EXERCISE PROMPT:
The reply should contain all of the data below, word for word.
INFORMATION below:
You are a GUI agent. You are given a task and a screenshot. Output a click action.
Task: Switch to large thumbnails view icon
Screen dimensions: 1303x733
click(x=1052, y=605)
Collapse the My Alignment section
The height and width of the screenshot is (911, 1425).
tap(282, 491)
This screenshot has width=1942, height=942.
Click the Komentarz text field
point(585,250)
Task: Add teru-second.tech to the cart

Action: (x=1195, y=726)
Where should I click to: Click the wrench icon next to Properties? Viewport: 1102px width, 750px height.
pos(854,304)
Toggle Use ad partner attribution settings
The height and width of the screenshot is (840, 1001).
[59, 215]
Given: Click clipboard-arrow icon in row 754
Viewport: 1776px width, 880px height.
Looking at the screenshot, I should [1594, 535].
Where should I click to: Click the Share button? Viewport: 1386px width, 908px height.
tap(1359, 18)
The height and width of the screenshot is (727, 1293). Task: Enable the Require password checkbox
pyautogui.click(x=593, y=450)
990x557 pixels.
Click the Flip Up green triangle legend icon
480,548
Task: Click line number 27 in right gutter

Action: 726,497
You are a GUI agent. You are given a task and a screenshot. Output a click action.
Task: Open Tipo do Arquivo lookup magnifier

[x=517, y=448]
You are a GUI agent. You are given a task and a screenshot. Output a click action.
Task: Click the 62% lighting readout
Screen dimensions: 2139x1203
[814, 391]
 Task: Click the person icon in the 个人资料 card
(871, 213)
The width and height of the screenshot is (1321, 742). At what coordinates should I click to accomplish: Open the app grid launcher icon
End of INFORMATION.
RESULT BELOW:
You are a GUI agent. You are given a task and a screenshot. Output a click action.
Task: Switch to large thumbnails view icon
Screen dimensions: 1303x733
click(x=1052, y=605)
Collapse the My Alignment section
The height and width of the screenshot is (911, 1425).
tap(282, 491)
This screenshot has width=1942, height=942.
Click the Komentarz text field
point(585,250)
Task: Add teru-second.tech to the cart

Action: (x=1195, y=726)
Where should I click to: Click the wrench icon next to Properties? Viewport: 1102px width, 750px height.
pos(854,304)
Toggle Use ad partner attribution settings
The height and width of the screenshot is (840, 1001).
[59, 215]
Given: Click clipboard-arrow icon in row 754
Viewport: 1776px width, 880px height.
Looking at the screenshot, I should [1594, 535].
Where should I click to: Click the Share button? Viewport: 1386px width, 908px height.
tap(1359, 18)
The height and width of the screenshot is (727, 1293). Task: Enable the Require password checkbox
pyautogui.click(x=593, y=450)
990x557 pixels.
Click the Flip Up green triangle legend icon
480,548
Task: Click line number 27 in right gutter

Action: 726,497
You are a GUI agent. You are given a task and a screenshot. Output a click action.
Task: Open Tipo do Arquivo lookup magnifier

[x=517, y=448]
You are a GUI agent. You are given a task and a screenshot. Output a click action.
Task: Click the 62% lighting readout
Screen dimensions: 2139x1203
[814, 391]
 Task: Click the person icon in the 个人资料 card
(871, 213)
The width and height of the screenshot is (1321, 742). At what coordinates should I click to accomplish: Open the app grid launcher icon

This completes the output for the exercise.